【货号】 BI-WB017

【规格】 100mL

【保存】 -20℃，12个月。

【产品简介】

SDS裂解液 （SDS Lysis Buffer）是一种极其强烈的细胞组织快速裂解液并获得总蛋白质。其裂解液强度大于NP-40裂解液、RIPA裂解液（弱）、RIPA裂解液（中）、通用细胞裂解液、Western及IP细胞裂解液，所获得的蛋白质可以用于Western、染色质免疫共沉淀（ChIP）等。

SDS 裂解液 的主要成分为50mM Tris （pH8.1），1% SDS， 以 及焦磷酸钠，β-甘油磷酸酯，正钒酸钠，氟化钠，EDTA，亮肽素等多种抑制剂。可以有效抑制蛋白降解。

【使用方法】

一、对于培养细胞样品：

（一）融解SDS 裂解液，混匀。取适当量的裂解液，根据需要自行确定添加适当的抑制剂或不添加抑制剂。

（二）对于贴壁细胞：去除培养液，用PBS、生理盐水或无血清培养液洗一遍。按照6孔板每孔加入150~250μL裂解液的比例加入裂解液。用枪吹打数下，使裂解液和细胞充分接触。

（三）对于悬浮细胞：离心收集细胞，用手指把细胞用力弹散。按照6孔板每孔细胞加入150~250μL裂解液的比例加入裂解液。再用手指轻弹以充分裂解细胞。充分裂解后应没有明显的细胞沉淀。如果细胞量较多，必需分装成50~100万细胞/管，然后再裂解。

（四）充分裂解后，10000~14000g离心3~5min，取上清，即可进行后续的PAGE、Western和免疫沉淀等操作。裂解液用量说明：通常6孔板每孔细胞加入150μL裂解液即可，但如果细胞密度非常高可以适当加量到200μL或250μL。每100万细胞用100μL本产品裂解后获得的上清，其蛋白浓度约为2~4mg/mL，不同细胞有所不同。

二、对于组织样品：

（一）把组织剪切成细小的碎片。

（二）融解SDS 裂解液，混匀。取适当量的裂解液，根据需要自行确定添加适当的抑制剂或不添加抑制剂。
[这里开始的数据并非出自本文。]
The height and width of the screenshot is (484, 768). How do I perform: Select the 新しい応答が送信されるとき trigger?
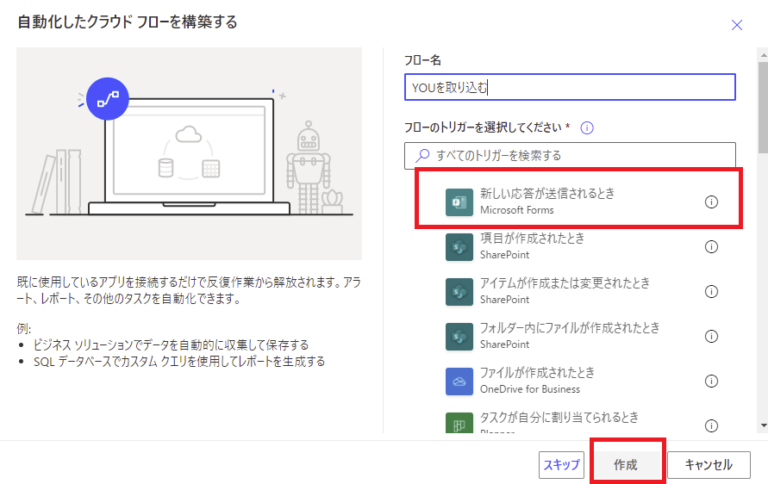coord(560,200)
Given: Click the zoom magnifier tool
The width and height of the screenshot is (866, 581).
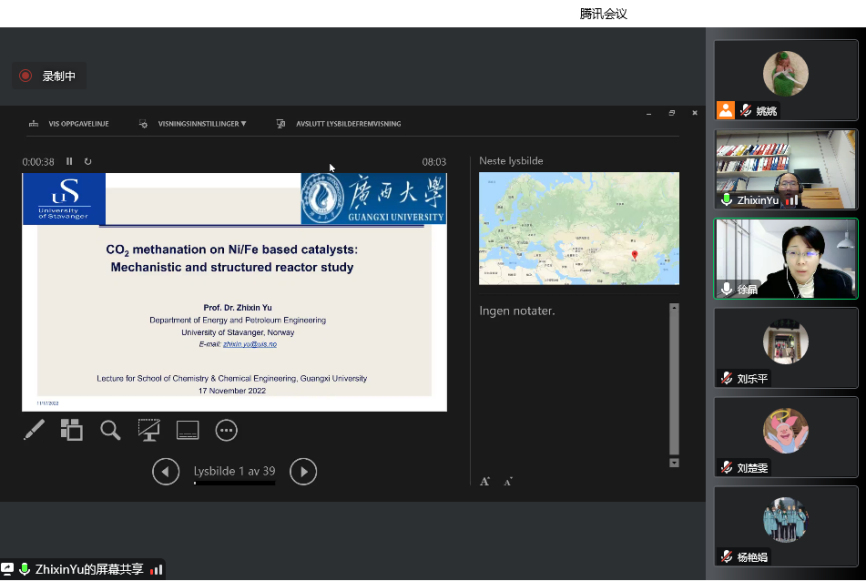Looking at the screenshot, I should pyautogui.click(x=110, y=430).
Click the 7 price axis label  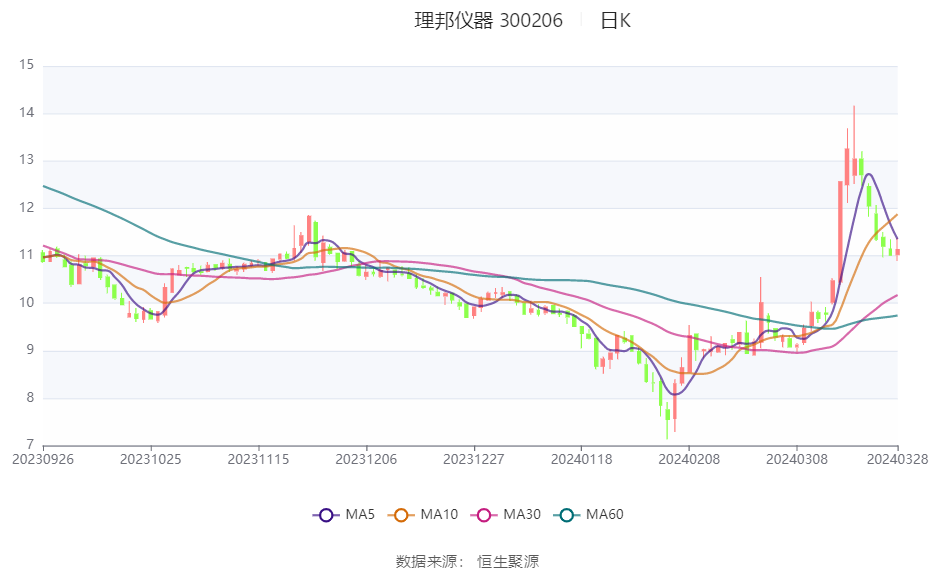tap(30, 445)
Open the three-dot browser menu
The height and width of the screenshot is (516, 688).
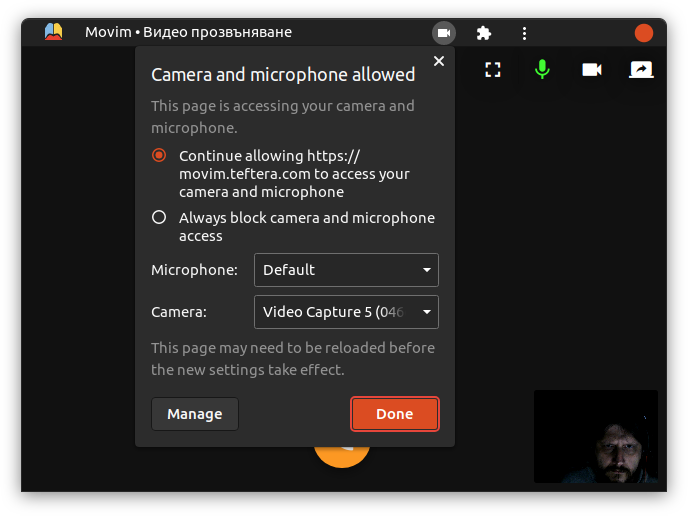[x=524, y=33]
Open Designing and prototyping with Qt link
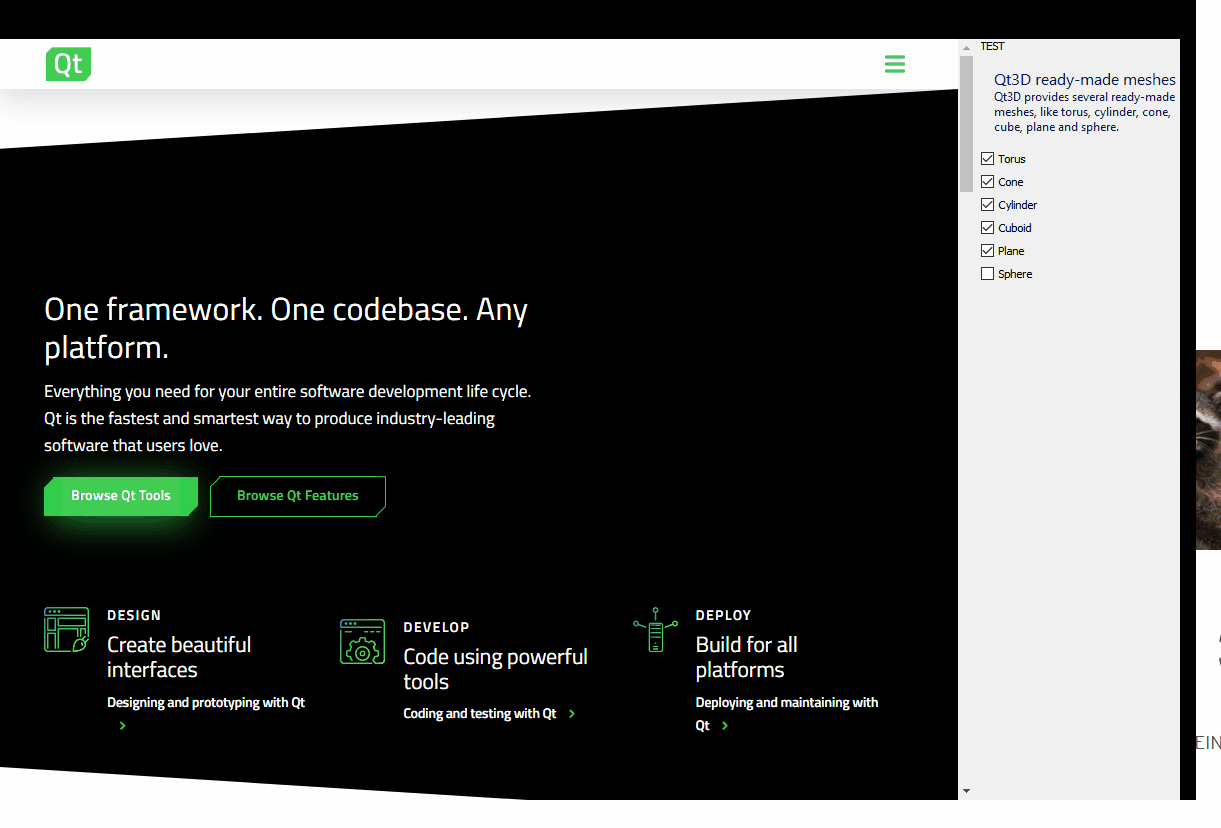 [206, 703]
（三）按照每20mg组织加入150~250μL裂解液的比例加入裂解液。（如果裂解不充分可以适当添加更多的裂解液，如果需要高浓度的蛋白样品，可以适当减少裂解液的用量。）

（四）用玻璃匀浆器匀浆，直至充分裂解。

（五）充分裂解后，10000~14000g离心3~5min，取上清，即可进行后续的PAGE、Western和免疫沉淀等操作。每20mg冻存的小鼠肝脏组织用200μL本裂解液裂解后获得的上清，其蛋白浓度约为15~25mg/mL，不同状态的不同组织有所不同。

（六）如果组织样品本身非常细小，可以适当剪切后直接加入裂解液裂解，通过强烈vortex使样品裂解充分。然后同样离心取上清，用于后续实验。直接裂解的优点是比较方便，不必使用匀浆器，缺点是不如使用匀浆器那样裂解得比较充分。

【注意事项】

1、如需添加蛋白酶抑制剂等，需自行准备。

2、裂解样品的所有步骤都需在冰上或4℃进行。

3、对于某些特殊蛋白的IP，若Western及IP细胞裂解液效果不是非常理想，可以尝试用RIPA裂解液（强、中或弱）或NP-40裂解液。如果IP的时候背景很高，则应考虑选用裂解强度较高的裂解液，例如RIPA裂解液（强或中）。如果发现目的蛋白无法被IP下来，则说明裂解液的强度过强，可以使用较为温和的裂解液例如RIPA裂解液 （弱）或NP-40裂解液。

4、对于某些难溶解蛋白的Western，如果发现Western及IP细胞裂解液效果不是非常理想，可以尝试使用裂解强度更高的裂解液例如RIPA裂解液（强、中）或SDS裂解液。

5、本产品仅限于专业人员的科学研究用，不得用于临床诊断或治疗，不得用于食品或药品，不得存放于普通住宅内。

6、为了您的安全和健康，请穿实验服并戴一次性手套操作。